Parmi les nombreuses espèces remarquables, signalons la présence sur les pelouses de :

- l'Alchémille glauque (Alchemilla glaucescens*), espèce continentale, en disjonction d'aire en Picardie (les rares stations les plus proches sont soit anglaises, soit mosanes belges). Le site accueille l'unique station, actuellement connue de cette espèce, pour la Picardie ;

- le Coeloglosse vert (Coeloglossum viride*), orchidée exceptionnelle en Picardie, très menacée sur le site (station relictuelle) ;

- la Gymnadénie odorante (Gymnadenia odoratissima*), orchidée qui n'est présente qu'en vallée de la Bresle pour le département de la Somme ;

- l'Ophrys araignée (Ophrys sphegodes subsp. sphegodes*) et l'Ophrys litigieux (Ophrys sphegodes subsp. araneola*), respectivement rare et très rare en Picardie ;

- la Phalangère rameuse (Anthericum ramosum*), espèce thermophile rare en Picardie ;

- la Céphalanthère à longues feuilles (Cephalanthera longifolia*), orchidée thermophile très rare en Picardie ;

- l'Orobanche élevée (Orobanche major*), dont on connaît, actuellement, moins de dix stations dans le département de la Somme ;

- l'Orchis brûlé (Orchis ustulata*), espèce subméditerranéenne en limite septentrionale de son aire de répartition, a été observée sur le site dans les années 1980 ;

- l'Herminion caché (Herminium monorchis*) a probablement disparu du site (dernière observation datant de 1966).

En plus de ce cortège important d'espèces protégées, d'autres espèces remarquables ont été observées dans les pelouses et dans les bois : le Polystic à aiguillons (Polystichum aculeatum), le Polystic à soies (Polystichum setiferum), la Laîche maigre (Carex strigosa), l'Ophrys frelon (Ophrys fuciflora), l'Orchis bouffon (Orchis morio), l'Actée en épi (Actea spicata), la Benoîte des ruisseaux (Geum rivale), la Pulsatille commune (Pulsatilla vulgaris),...

Faune :

Pour l'avifaune, signalons la nidification de deux espèces inscrites à la directive "Oiseaux" de l'Union Européenne : le Busard Saint-Martin (Circus cyaneus) et la Bondrée apivore (Pernis apivorus). Le Faucon hobereau (Falco subbuteo), nicheur assez rare en Picardie, est présent sur la zone. La Chouette chevêche (Athene noctua), espèce menacée au niveau national, se reproduit dans les vergers (Neuville-Coppegueule et Beaucamps-le-Jeune).

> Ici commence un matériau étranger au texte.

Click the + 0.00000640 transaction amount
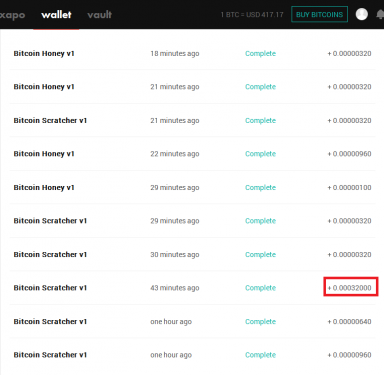384x375 pixels. (349, 321)
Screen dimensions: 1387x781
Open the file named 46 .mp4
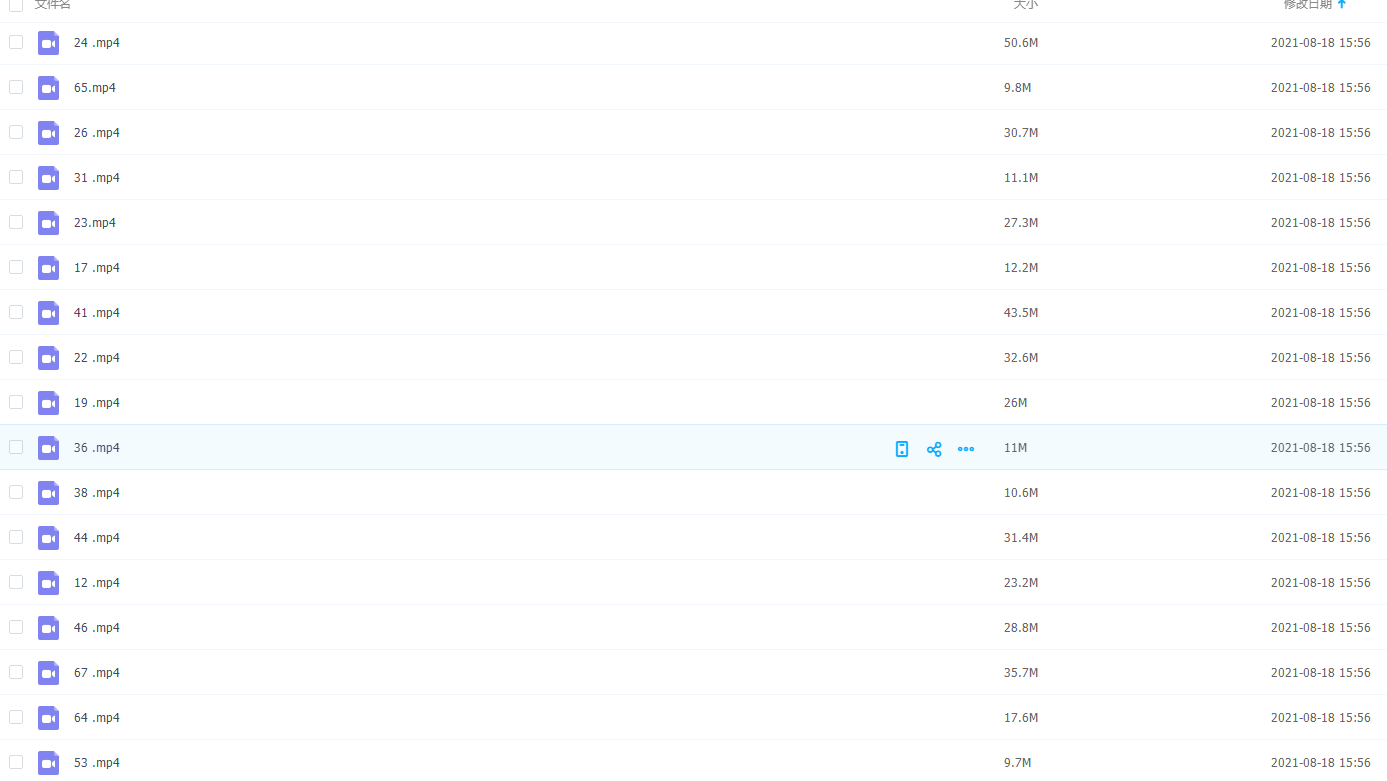tap(97, 628)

L'entomofaune du site est très riche, particulièrement en ce qui concerne les lépidoptères avec, notamment, le Damier de la Succise (Euphydryas aurinia*), espèce protégée au niveau national, et la Lucine (Hamearis lucina).

L'Alyte accoucheur (Alytes obstetricans), assez rare en Picardie, est présent sur le site.

FACTEURS INFLUENCANT L'EVOLUTION DE LA ZONE

- Les forêts d'Arguel et de Beaucamps-le-Jeune ont fait l'objet d'enrésinements, peu compatibles avec une richesse écologique optimale.

- Certains larris abandonnés ont tendance à être envahis par des herbes hautes et des broussailles, risquant, à terme, de faire disparaître les espèces héliophiles remarquables.

- Au niveau du lieu-dit "Les Gâtes", la problématique est différente. A cet endroit, ce sont les intrants, utilisés pour engraisser les pâtures, qui ne permettent pas le maintien de la flore oligotrophe des pelouses.

- A l'est de ce larris, une décharge importante est présente.

- Certaines pelouses originelles ont été transformées en cultures sur certains secteurs peu pentus.

N.B. : les espèces végétales et les espèces d'insectes dont le nom latin est suivi d'un astérisque sont légalement protégées.

Commentaires sur la délimitation

Le contour intègre les milieux boisés et pelousaires occupants le versant exposé à l'ouest de la vallée de la Bresle et le plateau, entre Sénarpont et Saint-Germain-sur-Bresle. Les milieux prairiaux, bocagers et les fourrés arbustifs de recolonisation sont également pris en compte de par leur intérêt fonctionnel. Les cultures ont été exclues du site autant que possible.